Friday, May 11, 2012

Return to Exile by E.J. Patten

Illustrated by John Rocco.
Published in 2011 by Simon & Schuster. 500 pages.

As a participant in the
Return to Exile blog tour,
I received a copy of the book
from the publisher.
Thanks, Simon & Schuster!

First sentence: Phineas T. Pimiscule was not what you'd call an "attractive" man.

Plot summary (from the Library of Congress Cataloging-in-Publication Data): On the eve of his twelfth birthday, Sky, who has studied traps, puzzles, science, and the secret lore of the Hunters of Legend, realizes his destiny as a monster hunter.

Why I read this book: When I heard about the "spring re-launch" blog tour of this Fall 2011 publication - written by a Utah author and in my 13-year-old son's favorite genre - I knew I wanted to be part of the fun. I love to support local authors, both in person and on this blog. (Another local author's debut novel will be featured here soon!) Besides, I figured I could coerce my son into writing a review for the post.

What I thought: Return to Exile - while seeming to borrow a few concepts from Harry Potter - is immensely imaginative. There was one strange character who I had a hard time getting my head around - but for the most part I loved the creativity of Patten's world-building. One creature I particularly enjoyed was the giant Gnomon mother Rauschlot. I also appreciated that although the book is likely to be viewed as a "boy book" (a gender-biased concept I despise), the leader of the young monster hunters is female and the main character Sky has a sister who adds some comic relief. The plot of Return to Exile is quick-moving and compelling - which was crucial to my reading enjoyment given the exhaustion I've felt from my "day job" of late - but it is complicated and also quite intense and violent, which makes me think that the book is better for older kids than a "middle grade" label might imply. I look forward to the December release of the sequel The Legend Thief.

From the peanut gallery: A big fan of Brandon Mull, my 13-year-old son is probably the ideal audience for Return to Exile. As expected, he loved it!

In his own words -
Return to Exile was a complicated, hypnotizing book that could not have been more creative. E.J. Patten has obviously spent time and effort on the book. At night, I often role-played in my mind how the rest of the book would turn out, later finding out the next part was so much more mysterious and exciting.

My favorite character is Hands, who was brave, nice, and always full of the adventure-craving spirit. He was always craving danger but was kind and fun to laugh at his and Andrew's lame jokes.

The best monster would be a Shadow Warg. It just sounds so cool, and it's really powerful. It brings a cool image to my mind. It reminds me of a character in a graphic novel I read - mysterious and dark.

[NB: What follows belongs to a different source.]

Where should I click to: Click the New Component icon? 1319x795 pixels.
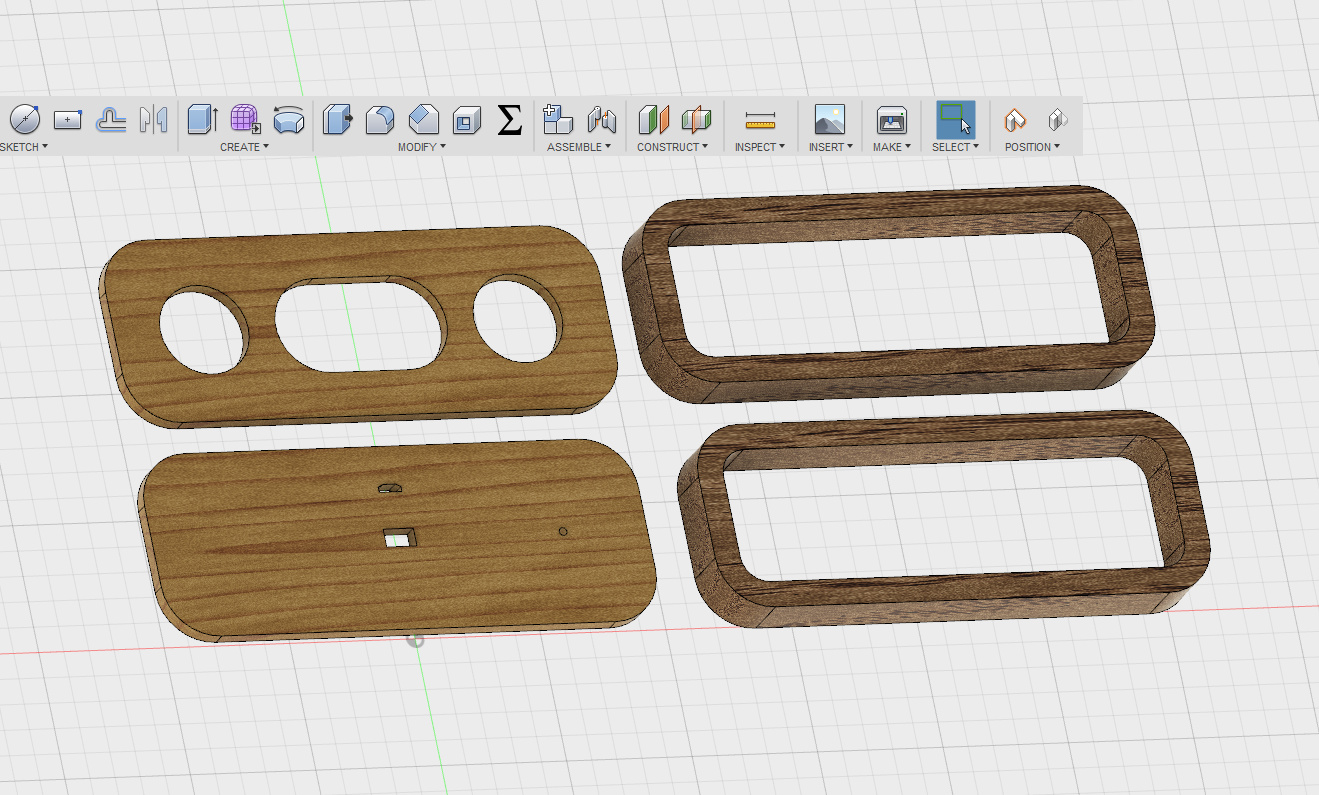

My 16-year-old daughter has been very busy studying for her AP exams, so her "fun" reading is on hold. She's eager to read Return to Exile, though, especially because she and I got to meet the author back in March at Writing for Charity.

A note about the illustrations: Caldecott honoree John Rocco of the Percy Jackson series created the cover art and the pictures that start each chapter. I think they are awesome!

For more information: Visit E.J. Patten's blog "Patten Pending" here. Visit John Rocco's website here. The blog tour calendar is here, with links to all the participant's posts; I particularly enjoyed Suey's "Authors Pick Five", the passages quoted by Booklogged, and Diana's post, which asks the probing question, "What's up with the goulash?" (Be forewarned: Diana includes a couple of spoilers.)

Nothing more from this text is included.